**Try it**
Out of the material that follows, write out exactly the lines from the line with "Screen dimensions: 724x1568" to the line with "Task: Click detail", both ends included, and no others.

**Information shown**
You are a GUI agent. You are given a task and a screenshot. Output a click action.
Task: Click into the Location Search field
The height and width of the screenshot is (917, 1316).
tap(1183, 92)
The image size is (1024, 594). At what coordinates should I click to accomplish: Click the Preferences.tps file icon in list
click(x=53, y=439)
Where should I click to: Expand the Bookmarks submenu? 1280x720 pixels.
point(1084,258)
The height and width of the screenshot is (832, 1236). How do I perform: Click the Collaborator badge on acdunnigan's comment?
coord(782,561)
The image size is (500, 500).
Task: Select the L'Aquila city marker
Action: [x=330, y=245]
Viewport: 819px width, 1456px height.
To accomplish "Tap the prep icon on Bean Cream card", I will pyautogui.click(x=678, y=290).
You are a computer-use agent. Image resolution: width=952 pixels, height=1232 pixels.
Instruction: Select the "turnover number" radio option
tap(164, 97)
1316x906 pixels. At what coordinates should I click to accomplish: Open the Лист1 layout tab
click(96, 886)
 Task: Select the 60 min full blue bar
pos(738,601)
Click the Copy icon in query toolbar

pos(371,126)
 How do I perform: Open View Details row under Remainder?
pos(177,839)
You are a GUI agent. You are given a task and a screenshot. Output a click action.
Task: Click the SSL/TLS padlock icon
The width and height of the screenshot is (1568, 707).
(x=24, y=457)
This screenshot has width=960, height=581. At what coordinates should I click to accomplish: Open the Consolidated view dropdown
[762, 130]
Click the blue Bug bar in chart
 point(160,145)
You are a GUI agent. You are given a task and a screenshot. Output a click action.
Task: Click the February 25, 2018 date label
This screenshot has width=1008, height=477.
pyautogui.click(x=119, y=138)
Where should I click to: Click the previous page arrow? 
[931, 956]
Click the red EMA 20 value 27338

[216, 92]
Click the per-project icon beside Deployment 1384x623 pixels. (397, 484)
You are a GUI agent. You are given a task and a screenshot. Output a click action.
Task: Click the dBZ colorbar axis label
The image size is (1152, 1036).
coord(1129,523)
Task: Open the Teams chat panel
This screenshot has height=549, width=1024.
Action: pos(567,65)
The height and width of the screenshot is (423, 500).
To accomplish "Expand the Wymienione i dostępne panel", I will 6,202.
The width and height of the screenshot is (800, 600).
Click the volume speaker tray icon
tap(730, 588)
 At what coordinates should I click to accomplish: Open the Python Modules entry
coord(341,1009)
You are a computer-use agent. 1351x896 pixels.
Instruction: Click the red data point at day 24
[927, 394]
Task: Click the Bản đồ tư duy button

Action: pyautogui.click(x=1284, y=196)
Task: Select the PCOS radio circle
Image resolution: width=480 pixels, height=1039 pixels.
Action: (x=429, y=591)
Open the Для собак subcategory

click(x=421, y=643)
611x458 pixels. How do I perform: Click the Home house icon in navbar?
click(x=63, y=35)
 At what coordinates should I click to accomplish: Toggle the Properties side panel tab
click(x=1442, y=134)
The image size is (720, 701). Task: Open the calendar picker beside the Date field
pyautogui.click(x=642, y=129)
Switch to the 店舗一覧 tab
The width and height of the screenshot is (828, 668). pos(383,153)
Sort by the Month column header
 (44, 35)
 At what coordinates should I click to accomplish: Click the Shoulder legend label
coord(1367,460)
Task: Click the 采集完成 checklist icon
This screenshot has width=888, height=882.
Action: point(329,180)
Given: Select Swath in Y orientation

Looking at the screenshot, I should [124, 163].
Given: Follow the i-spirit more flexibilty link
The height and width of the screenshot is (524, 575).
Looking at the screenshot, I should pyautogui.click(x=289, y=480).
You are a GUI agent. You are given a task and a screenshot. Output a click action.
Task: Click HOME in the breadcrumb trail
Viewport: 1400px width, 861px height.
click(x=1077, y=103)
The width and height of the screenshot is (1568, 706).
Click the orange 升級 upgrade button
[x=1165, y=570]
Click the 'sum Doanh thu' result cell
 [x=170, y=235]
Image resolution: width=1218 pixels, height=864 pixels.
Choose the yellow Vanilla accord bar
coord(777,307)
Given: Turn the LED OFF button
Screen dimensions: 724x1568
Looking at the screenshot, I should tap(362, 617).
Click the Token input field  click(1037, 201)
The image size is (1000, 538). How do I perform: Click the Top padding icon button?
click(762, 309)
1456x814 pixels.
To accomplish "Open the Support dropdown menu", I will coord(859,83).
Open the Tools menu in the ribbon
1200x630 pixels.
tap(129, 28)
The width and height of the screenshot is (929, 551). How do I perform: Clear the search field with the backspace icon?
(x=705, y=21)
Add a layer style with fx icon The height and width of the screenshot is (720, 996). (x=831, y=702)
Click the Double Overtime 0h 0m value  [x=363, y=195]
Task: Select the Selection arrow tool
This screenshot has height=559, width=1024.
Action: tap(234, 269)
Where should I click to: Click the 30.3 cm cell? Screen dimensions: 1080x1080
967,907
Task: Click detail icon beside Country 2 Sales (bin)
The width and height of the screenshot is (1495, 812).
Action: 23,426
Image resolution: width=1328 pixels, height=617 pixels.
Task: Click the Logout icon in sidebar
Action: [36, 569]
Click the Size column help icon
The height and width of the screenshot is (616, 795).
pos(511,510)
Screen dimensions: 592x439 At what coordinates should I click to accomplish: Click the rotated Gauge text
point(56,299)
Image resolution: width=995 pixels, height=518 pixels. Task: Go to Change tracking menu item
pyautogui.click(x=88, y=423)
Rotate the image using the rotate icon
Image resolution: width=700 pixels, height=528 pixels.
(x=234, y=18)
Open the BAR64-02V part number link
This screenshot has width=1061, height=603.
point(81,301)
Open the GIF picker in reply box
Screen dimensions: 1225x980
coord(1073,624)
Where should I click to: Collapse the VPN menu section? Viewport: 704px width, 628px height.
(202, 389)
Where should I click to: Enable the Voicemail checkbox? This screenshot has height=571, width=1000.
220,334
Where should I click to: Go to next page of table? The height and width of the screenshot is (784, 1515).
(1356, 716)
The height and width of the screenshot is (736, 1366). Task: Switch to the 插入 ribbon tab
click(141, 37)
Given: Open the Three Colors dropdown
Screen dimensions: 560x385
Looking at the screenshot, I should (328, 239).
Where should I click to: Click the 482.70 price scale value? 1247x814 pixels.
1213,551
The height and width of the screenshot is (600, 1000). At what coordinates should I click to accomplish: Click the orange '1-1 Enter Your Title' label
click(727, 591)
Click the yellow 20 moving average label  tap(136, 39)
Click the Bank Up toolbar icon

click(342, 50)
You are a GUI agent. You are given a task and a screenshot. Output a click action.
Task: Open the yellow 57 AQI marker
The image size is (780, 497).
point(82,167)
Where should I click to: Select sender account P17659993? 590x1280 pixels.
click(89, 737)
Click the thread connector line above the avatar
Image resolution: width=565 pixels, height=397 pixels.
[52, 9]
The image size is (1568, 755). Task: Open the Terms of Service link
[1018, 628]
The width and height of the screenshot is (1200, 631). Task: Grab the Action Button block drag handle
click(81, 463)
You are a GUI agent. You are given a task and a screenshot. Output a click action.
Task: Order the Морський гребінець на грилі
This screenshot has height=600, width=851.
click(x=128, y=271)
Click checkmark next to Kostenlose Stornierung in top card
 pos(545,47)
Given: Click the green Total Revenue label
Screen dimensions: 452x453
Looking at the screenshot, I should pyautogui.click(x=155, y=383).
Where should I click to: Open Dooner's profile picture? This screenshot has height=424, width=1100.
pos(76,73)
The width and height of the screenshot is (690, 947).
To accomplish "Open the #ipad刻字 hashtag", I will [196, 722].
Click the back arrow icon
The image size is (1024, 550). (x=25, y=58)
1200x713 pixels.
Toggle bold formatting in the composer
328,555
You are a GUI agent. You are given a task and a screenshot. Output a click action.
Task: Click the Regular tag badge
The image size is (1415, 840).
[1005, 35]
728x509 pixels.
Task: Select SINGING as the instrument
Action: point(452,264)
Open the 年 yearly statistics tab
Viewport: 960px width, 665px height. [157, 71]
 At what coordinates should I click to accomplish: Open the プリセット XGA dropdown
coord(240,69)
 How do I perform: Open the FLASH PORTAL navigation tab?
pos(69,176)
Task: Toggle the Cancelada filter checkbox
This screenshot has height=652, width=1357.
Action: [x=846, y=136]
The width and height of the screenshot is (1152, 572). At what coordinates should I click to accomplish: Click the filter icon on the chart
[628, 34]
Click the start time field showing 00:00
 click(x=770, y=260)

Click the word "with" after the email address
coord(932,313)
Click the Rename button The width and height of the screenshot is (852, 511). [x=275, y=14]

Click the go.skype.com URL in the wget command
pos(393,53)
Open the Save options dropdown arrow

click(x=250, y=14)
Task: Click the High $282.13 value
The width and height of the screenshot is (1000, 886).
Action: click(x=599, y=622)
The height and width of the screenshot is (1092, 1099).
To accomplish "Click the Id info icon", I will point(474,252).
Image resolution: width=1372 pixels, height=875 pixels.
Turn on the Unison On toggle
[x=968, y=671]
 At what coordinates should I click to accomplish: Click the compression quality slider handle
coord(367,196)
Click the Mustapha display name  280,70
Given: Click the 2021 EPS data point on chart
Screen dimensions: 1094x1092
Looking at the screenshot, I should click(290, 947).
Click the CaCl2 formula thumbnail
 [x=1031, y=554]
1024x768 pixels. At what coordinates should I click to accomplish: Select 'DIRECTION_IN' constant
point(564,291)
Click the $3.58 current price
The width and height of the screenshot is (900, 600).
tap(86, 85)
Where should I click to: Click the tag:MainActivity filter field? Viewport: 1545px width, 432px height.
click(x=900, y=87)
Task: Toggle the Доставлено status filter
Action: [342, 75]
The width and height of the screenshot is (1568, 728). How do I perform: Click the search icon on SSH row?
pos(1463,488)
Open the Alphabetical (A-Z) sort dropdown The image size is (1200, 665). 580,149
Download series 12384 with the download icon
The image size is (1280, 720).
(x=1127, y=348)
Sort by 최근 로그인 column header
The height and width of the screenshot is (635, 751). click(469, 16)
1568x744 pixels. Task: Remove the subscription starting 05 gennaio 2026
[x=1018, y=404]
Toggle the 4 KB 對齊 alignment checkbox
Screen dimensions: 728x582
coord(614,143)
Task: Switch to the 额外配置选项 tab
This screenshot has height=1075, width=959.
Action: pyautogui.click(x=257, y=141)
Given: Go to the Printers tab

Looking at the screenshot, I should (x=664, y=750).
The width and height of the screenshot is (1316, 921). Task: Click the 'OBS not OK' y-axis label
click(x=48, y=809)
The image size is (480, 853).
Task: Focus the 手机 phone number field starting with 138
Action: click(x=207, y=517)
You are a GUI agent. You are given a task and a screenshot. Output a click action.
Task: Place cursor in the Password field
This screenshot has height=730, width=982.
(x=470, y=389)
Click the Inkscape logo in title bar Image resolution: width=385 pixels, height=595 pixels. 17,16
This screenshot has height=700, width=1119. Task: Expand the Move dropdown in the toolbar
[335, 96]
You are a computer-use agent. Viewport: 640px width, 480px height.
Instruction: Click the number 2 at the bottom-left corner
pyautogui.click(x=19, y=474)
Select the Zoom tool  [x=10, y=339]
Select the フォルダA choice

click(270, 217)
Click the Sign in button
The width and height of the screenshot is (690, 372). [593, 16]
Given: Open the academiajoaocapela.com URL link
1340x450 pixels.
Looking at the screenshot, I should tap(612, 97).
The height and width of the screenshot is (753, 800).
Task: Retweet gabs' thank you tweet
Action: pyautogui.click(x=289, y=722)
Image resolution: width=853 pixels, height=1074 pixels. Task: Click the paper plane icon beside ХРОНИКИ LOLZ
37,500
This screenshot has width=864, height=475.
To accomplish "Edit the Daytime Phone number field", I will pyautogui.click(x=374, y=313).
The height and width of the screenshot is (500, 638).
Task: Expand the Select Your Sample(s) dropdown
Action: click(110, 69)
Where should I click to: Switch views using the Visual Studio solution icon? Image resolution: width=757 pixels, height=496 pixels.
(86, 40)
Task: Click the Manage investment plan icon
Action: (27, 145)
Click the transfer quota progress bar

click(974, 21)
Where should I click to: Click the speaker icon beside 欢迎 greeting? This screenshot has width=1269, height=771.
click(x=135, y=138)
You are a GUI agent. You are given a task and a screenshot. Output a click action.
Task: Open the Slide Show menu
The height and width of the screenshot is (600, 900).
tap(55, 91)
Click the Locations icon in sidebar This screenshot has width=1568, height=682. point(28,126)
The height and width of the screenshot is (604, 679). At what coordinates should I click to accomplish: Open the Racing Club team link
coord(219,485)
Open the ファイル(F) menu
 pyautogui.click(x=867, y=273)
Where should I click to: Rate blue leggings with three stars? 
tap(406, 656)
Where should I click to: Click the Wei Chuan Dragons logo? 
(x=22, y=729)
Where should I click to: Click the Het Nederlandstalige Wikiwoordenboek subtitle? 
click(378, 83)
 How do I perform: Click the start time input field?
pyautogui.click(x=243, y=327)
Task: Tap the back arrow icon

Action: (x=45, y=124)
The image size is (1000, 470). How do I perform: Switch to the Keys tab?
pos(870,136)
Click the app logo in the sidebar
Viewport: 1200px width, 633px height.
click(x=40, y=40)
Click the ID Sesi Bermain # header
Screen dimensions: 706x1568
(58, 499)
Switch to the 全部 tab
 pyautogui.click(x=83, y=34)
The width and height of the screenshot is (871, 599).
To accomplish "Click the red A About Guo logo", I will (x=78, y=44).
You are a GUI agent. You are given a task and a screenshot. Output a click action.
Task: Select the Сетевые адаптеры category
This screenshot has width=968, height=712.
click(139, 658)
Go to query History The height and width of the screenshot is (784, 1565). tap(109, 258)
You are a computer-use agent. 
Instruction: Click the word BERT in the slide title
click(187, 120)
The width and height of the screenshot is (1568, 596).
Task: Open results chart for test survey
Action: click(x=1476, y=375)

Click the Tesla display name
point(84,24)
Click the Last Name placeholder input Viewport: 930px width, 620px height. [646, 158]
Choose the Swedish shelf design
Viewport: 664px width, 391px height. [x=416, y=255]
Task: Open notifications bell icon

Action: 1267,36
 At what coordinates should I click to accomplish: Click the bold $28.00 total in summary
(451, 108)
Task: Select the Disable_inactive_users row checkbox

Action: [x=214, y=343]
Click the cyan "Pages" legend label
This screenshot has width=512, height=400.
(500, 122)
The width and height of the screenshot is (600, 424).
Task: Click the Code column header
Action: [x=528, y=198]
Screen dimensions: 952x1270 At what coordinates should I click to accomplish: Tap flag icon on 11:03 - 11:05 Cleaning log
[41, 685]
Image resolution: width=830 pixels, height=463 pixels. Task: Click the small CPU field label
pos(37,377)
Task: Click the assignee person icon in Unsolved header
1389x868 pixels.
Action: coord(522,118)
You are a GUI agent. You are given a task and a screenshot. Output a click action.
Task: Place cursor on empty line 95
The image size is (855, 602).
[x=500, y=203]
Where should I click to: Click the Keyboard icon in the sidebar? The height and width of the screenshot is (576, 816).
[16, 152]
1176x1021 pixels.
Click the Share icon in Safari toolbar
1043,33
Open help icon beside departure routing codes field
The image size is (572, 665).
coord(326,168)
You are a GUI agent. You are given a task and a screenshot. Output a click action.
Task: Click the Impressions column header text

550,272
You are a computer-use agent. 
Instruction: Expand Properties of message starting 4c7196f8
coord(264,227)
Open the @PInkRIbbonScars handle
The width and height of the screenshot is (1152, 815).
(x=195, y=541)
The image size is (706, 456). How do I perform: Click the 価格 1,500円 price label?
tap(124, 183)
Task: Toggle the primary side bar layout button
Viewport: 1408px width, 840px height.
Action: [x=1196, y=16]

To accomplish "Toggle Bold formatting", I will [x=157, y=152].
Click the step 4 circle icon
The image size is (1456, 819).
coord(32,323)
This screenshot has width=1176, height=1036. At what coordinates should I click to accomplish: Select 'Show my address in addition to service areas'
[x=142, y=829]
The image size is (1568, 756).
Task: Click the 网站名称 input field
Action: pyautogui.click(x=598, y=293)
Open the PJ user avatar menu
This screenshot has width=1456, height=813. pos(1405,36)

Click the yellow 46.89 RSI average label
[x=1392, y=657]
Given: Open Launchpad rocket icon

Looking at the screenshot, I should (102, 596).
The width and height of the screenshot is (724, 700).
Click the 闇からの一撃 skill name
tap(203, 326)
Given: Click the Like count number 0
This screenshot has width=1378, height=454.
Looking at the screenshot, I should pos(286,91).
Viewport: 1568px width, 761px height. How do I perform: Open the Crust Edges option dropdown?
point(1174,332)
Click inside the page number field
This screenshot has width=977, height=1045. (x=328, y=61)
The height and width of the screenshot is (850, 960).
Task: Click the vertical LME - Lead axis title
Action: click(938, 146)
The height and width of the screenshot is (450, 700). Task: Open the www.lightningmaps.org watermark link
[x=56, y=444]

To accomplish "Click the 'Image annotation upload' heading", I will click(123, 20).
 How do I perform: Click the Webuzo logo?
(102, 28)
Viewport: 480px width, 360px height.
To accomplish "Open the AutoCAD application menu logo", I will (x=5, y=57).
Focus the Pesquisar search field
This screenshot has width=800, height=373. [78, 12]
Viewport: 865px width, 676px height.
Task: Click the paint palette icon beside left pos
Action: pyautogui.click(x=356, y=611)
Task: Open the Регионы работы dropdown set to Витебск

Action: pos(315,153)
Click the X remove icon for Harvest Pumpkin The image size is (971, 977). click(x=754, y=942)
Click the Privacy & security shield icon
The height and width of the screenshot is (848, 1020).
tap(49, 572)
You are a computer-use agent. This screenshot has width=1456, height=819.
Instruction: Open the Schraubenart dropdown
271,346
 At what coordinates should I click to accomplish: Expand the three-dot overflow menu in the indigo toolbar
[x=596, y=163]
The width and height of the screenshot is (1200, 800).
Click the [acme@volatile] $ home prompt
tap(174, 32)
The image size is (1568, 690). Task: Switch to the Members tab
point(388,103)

**Task answer**
Screen dimensions: 724x1568
Looking at the screenshot, I should tap(362, 617).
Click the Token input field  click(1037, 201)
The image size is (1000, 538). How do I perform: Click the Top padding icon button?
click(762, 309)
1456x814 pixels.
To accomplish "Open the Support dropdown menu", I will coord(859,83).
Open the Tools menu in the ribbon
1200x630 pixels.
tap(129, 28)
The width and height of the screenshot is (929, 551). How do I perform: Clear the search field with the backspace icon?
(x=705, y=21)
Add a layer style with fx icon The height and width of the screenshot is (720, 996). (x=831, y=702)
Click the Double Overtime 0h 0m value  [x=363, y=195]
Task: Select the Selection arrow tool
This screenshot has height=559, width=1024.
Action: tap(234, 269)
Where should I click to: Click the 30.3 cm cell? Screen dimensions: 1080x1080
967,907
Task: Click detail icon beside Country 2 Sales (bin)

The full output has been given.